Manchester, Bolton and Bury Canal Act 1791
- Parliament of Great Britain
- Long title: An Act for making and maintaining a navigable Canal from Manchester to or near Presto-lee-Bridge, in the township of Little Lever, and from thence by one branch to or near the town of Bolton, and by another branch to or near the town of Bury, and to Weddell Brook in the parish of Bury, all in the county palatine of Lancaster.
- Citation: 31 Geo. 3. c. 68
- Territorial extent: Great Britain

Dates
- Royal assent: 13 May 1791
- Commencement: 10 August 1790
- Repealed: 23 August 1831

Other legislation
- Repealed by: Manchester, Bolton and Bury Canal and Railway Act 1831

Status: Repealed

Text of statute as originally enacted

= Manchester, Bolton and Bury Canal Act 1791 =

Act of the Parliament of Great Britain

The Manchester, Bolton and Bury Canal Act 1791 (31 Geo. 3. c. 68) was an act of the Parliament of Great Britain that granted permission for the construction of the Manchester, Bolton and Bury Canal in Greater Manchester, England.

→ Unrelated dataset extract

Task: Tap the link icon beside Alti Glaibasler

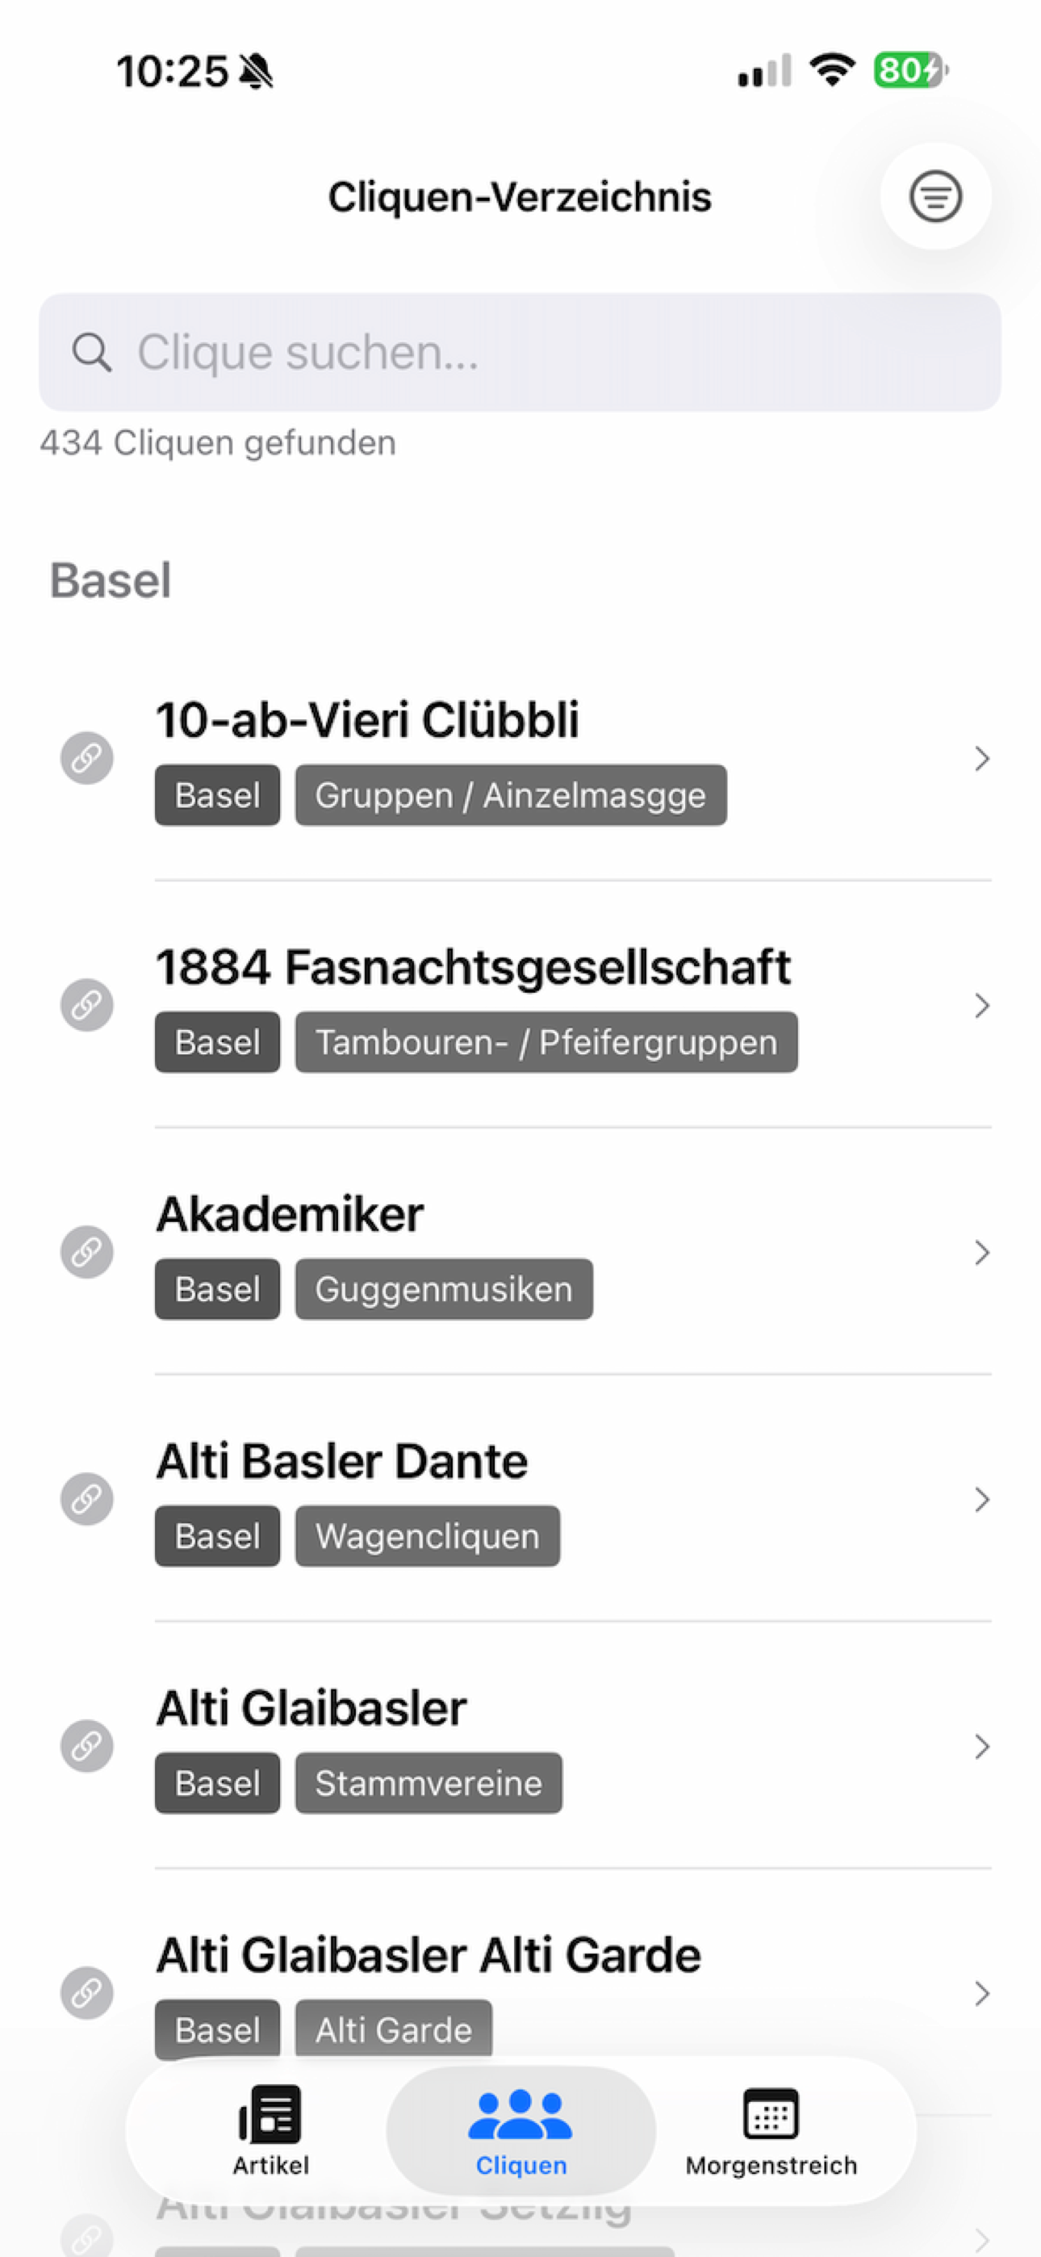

Entitled "An Act for making and maintaining a navigable Canal from Manchester to or near Presto-lee-Bridge, in the township of Little Lever, and from thence by one branch to or near the town of Bolton, and by another branch to or near the town of Bury, and to Weddell Brook in the parish of Bury, all in the county palatine of Lancaster.", it empowered the proprietors to raise shares of £100 each, totalling £47,000, to set tonnage rates, and allowed nearby mines and businesses to make connections to the canal.